Determine the minimum polynomial, the characteristic polynomial, and the Jordan form of $A$.
On
Hints:
Because the matrix has real entries, so does its minimal polynomial, and the set of it roots (eigenvalues) must be stable under complex conjugation, as must be their multiplicities.
Because the matrix is not diagonalisable over $\Bbb C$, the minimal polynomial has at least one multiple root over $\Bbb C$.
Because the minimal polynomial differs from the characteristic one, it can have degree $4$ at most.
From these conditions and the given eigenvalues, you can determine the multiset of roots of the minimal polynomial uniquely. From there you can get their multiplicities as roots of the characteristic polynomial as well, since these must be stable under complex conjugation too. Finally you will see that the values of the minimal and characteristic polynomials leave only one Jordan normal form as possibility.
Hints:
The eigenvalues are $\;-1,\,2i,\,-2i,\,r,\,r\;$ , with $\;r\in\Bbb C\;$ (why there must a be a double (or more) root?).

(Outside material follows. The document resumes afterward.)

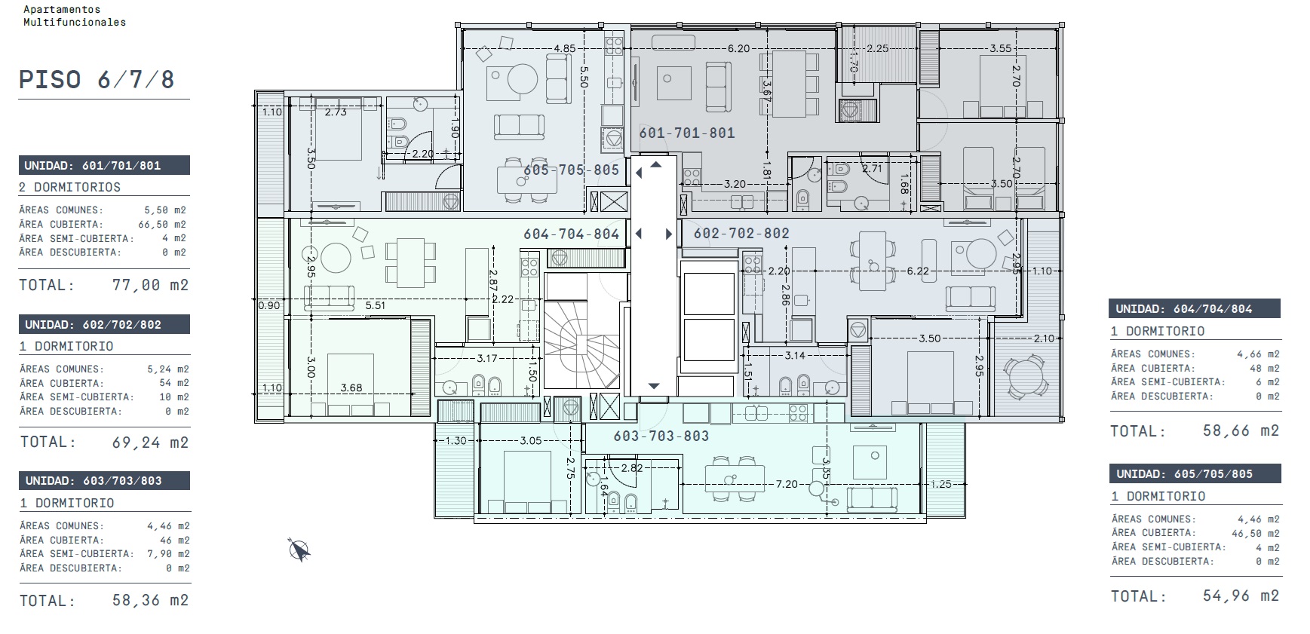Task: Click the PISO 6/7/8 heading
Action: click(97, 80)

Assume already that $\;r\neq-1,\,\pm2i\;$ for simplicity. You cover the other case:
Then, then minimal polynomial is $\;(x+1)(x-2i)(x+2i)(x-r)^2=\;$ the characteristic polynomial ( why can't the minimal one be $\;(x+1)(x-2i)(x+2i)(x-r)\;$ ? ).

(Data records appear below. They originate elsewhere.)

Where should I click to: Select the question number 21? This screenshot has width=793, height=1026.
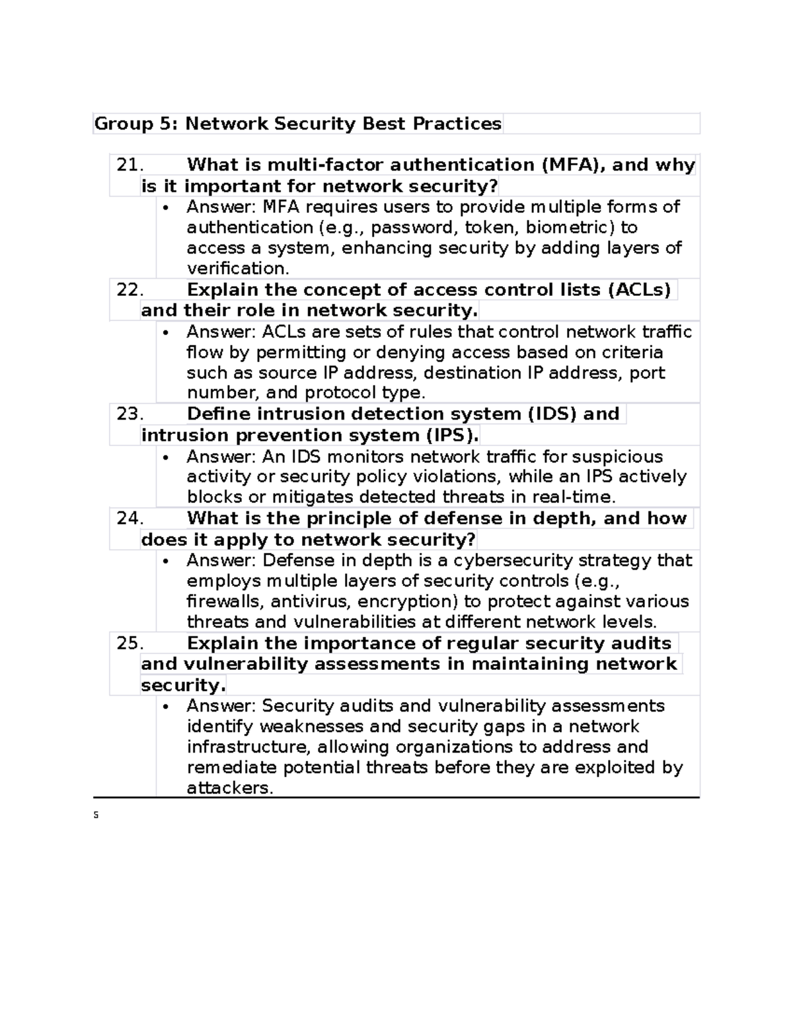point(130,165)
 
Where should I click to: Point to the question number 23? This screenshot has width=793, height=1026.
point(130,414)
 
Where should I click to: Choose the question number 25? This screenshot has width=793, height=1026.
point(130,643)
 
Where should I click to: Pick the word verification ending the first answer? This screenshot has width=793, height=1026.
point(237,269)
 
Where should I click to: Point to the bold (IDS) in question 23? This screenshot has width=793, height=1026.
point(552,414)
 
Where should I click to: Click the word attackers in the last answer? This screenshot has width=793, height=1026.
point(229,788)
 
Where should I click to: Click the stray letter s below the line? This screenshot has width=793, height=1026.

Deduce now the Jordan form of $\;A\;$ .
Added on request:
(1) As the matrix is an integer one its characteristic and minimal polynomials are integer ones and, thus, real polynomials: if $\;z\in\Bbb C\;$ is a root then so is $\;\overline z\;$ .
(2) In case $\;r\neq-1,\,\pm2i\;$ , then we get the characteristic pol. = the minimal pol., so this can not be (did you read the "you cover the other case" part?).
Thus, either $\;r=-1\;$ and then we may have another real root $\;s\;$ , so the char. pol. is
$$\;(x-2i)(x+2i)(x+1)^2(x-s)\;$$
and since this is different to the min. pol. it must be that also $\;s=-1 $ , so char. pol. is $\;(x-2i)(x+2i)(x+1)^3\;$ and thus the minimal one must be...
The other case is when $\;r=\pm2i\;$, then the char. pol. is $\;(x-2i)^2(x+2i)^2(x+1)\;$, but then the min. one...what?